Overload resolution has been improved for calls that use named arguments to access methods that contain params parameters.

When more than one resolution candidate is found, overload resolution prefers the most specific type match for named arguments. Parameters for which arguments aren’t required or provided in the call are considered only when the type matches in overload candidates are equally good.

In the following example, string is a better type than object for p2. Therefore, the version of ExampleMethod in which parameter p2 is defined as a string should be chosen, even though it has a third params parameter.

class Program
{
    static void Main(string[] args)
    {
        ExampleMethod(p2: "");
    }

    public static void ExampleMethod(string p1 = null, object p2 = null)
    {
        Console.WriteLine("ExampleMethod: p2 is object");
    }
    public static void ExampleMethod(string p2 = null, object p1 = null, params int[] p3)
    {
        Console.WriteLine("ExampleMethod: p2 is string");
    }
}

// Output in Visual Studio 2012:
// ExampleMethod: p2 is string

// Output in Visual Studio 2010:
// ExampleMethod: p2 is object

Overload resolution

Overload resolution is improved for calls where the algorithm must choose between a Func<object> parameter and a Func parameter that has a different type parameter (e.g., string or int?) for a Func<dynamic> argument.

In the following example, the call to CandidateMethod that sends a Func<dynamic> argument has two resolution candidates. The corresponding parameter in one of the candidates is Func<object>, and the corresponding parameter in the other is Func<string>.

The overload candidate that has a Func<object> parameter should be chosen because object and dynamic are considered to be equivalent.

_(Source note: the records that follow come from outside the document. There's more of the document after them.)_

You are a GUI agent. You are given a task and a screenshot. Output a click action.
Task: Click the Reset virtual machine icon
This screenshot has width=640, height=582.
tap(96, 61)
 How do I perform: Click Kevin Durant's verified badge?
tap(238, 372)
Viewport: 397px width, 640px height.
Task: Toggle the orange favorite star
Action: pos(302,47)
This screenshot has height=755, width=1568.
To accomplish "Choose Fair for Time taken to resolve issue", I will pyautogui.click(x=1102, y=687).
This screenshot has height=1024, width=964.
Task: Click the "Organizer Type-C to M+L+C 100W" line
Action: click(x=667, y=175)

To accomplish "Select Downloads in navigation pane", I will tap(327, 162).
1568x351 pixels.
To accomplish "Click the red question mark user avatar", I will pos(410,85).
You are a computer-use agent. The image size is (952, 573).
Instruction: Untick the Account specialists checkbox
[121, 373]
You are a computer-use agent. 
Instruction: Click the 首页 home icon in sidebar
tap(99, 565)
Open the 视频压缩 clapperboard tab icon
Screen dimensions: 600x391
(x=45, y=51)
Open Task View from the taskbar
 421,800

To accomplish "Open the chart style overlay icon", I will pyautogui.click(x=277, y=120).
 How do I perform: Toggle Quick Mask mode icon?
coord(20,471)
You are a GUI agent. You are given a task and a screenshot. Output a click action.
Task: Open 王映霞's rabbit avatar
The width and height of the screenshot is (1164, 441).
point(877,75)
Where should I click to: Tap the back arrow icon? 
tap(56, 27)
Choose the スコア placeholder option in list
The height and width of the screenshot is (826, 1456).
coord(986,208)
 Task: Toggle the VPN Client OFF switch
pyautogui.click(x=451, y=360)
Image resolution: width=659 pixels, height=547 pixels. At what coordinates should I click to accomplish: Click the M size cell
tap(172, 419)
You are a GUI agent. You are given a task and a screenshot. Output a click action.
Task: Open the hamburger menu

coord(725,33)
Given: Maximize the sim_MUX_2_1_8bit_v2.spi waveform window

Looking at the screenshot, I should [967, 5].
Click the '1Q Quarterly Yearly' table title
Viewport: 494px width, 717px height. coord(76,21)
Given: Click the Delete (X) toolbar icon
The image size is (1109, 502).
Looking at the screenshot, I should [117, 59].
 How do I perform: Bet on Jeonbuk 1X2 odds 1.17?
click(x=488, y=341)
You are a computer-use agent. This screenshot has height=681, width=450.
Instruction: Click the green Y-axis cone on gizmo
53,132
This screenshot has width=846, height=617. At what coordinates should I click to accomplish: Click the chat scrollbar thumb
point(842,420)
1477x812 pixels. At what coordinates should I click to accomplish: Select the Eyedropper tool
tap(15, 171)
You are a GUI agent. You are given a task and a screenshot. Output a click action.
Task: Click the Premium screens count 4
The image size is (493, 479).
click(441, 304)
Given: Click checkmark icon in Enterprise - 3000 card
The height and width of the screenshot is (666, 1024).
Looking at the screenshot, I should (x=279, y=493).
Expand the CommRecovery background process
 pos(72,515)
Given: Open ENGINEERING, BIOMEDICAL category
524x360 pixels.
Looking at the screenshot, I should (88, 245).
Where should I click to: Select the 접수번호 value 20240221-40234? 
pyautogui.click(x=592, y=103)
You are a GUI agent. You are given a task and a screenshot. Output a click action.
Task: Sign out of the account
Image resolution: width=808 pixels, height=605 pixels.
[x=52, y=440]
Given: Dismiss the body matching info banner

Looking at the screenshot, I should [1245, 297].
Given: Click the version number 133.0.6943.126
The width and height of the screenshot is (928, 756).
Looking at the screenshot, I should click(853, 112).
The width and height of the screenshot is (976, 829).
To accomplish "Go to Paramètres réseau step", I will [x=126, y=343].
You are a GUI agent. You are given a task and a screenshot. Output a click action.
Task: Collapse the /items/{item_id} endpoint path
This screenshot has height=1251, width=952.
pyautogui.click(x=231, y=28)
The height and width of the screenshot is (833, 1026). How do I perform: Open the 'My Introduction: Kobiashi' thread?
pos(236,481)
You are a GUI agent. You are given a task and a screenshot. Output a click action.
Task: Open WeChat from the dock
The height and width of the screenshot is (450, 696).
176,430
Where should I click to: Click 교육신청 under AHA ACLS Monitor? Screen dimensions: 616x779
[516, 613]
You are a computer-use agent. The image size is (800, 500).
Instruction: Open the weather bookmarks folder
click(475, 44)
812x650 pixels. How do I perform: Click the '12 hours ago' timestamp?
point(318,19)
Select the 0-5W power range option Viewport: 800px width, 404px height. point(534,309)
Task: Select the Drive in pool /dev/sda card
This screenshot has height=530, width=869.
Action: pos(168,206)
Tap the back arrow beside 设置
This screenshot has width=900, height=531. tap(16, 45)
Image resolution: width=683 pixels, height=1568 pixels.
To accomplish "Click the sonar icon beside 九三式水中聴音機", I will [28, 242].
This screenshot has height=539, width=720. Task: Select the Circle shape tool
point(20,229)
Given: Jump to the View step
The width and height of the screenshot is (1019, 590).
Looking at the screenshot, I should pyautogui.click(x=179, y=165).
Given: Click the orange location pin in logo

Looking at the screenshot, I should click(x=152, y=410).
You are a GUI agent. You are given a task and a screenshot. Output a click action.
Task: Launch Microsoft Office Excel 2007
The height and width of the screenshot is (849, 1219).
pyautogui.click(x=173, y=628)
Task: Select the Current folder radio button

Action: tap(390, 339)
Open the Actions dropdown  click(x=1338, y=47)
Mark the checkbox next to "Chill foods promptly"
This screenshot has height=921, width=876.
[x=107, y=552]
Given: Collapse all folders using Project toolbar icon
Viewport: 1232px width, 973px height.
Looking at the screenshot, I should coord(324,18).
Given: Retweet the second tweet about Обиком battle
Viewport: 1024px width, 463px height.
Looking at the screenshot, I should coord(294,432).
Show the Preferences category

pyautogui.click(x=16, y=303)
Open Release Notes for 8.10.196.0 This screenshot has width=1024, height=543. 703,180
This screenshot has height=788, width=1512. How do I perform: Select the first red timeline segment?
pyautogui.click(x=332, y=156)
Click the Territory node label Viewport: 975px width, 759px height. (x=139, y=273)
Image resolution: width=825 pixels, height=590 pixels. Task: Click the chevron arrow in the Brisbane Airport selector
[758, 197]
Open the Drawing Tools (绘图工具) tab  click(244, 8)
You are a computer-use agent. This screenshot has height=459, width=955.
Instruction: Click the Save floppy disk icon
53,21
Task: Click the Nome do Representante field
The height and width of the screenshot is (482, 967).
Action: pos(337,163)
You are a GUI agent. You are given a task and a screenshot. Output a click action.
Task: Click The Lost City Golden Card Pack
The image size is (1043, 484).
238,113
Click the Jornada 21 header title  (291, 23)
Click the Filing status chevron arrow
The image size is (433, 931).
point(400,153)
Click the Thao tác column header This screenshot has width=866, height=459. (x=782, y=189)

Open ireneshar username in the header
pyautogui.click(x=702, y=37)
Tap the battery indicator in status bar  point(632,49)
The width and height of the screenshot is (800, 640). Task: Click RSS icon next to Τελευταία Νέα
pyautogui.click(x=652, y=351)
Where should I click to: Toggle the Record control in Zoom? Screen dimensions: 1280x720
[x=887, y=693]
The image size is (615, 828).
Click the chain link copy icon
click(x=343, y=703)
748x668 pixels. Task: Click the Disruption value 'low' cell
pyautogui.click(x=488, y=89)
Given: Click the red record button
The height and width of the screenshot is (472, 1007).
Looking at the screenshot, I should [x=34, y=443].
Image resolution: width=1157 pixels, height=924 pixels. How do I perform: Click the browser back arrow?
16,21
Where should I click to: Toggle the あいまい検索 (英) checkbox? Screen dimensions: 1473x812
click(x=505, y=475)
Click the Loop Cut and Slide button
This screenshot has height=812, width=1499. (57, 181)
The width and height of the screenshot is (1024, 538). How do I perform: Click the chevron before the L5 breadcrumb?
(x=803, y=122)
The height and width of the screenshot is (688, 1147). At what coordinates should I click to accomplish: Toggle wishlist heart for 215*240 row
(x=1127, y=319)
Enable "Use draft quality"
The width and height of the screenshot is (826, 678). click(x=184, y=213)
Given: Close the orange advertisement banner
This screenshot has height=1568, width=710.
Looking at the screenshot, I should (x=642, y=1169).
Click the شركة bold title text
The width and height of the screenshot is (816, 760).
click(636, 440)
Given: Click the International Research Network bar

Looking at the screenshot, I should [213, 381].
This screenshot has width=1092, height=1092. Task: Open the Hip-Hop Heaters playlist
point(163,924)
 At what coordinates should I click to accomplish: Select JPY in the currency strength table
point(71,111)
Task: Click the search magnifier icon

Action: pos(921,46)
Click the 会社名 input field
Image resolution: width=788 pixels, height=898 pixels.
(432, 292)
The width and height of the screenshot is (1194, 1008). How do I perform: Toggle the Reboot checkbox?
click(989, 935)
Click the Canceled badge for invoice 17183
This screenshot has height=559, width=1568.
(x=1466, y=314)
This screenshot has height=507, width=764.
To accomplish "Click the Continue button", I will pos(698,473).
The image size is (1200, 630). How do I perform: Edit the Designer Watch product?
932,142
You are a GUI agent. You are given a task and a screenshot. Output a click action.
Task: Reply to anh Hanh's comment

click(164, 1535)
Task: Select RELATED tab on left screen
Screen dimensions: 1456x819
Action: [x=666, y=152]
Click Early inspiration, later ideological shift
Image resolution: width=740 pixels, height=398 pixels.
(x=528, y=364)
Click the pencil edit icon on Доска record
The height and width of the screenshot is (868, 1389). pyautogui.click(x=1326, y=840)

Therefore, an identity conversion exists not only between dynamic and object but also between constructed types Func<dynamic> and Func<object>.

class Program
{
    public static void CandidateMethod(Func<object> fun)
    {
        Console.WriteLine("Method that has a Func<object> parameter.");
    }

    public static void CandidateMethod(Func<string> fun)
    {
        Console.WriteLine("Method that has a Func<string> parameter.");
    }

    static void Main(string[] args)
    {
        dynamic dyn = 15;
        CandidateMethod(() => { return dyn; });
    }
}
// Output in Visual Studio 2012:
// Method that has a Func<object> parameter.

// Output in Visual Studio 2010 if Microsoft.CSharp is referenced:
// Method that has a Func<string> parameter.

// Output in Visual Studio 2010 if Microsoft.CSharp isn't referenced (for instance, in a Unit Test Project):
// Method that has a Func<object> parameter.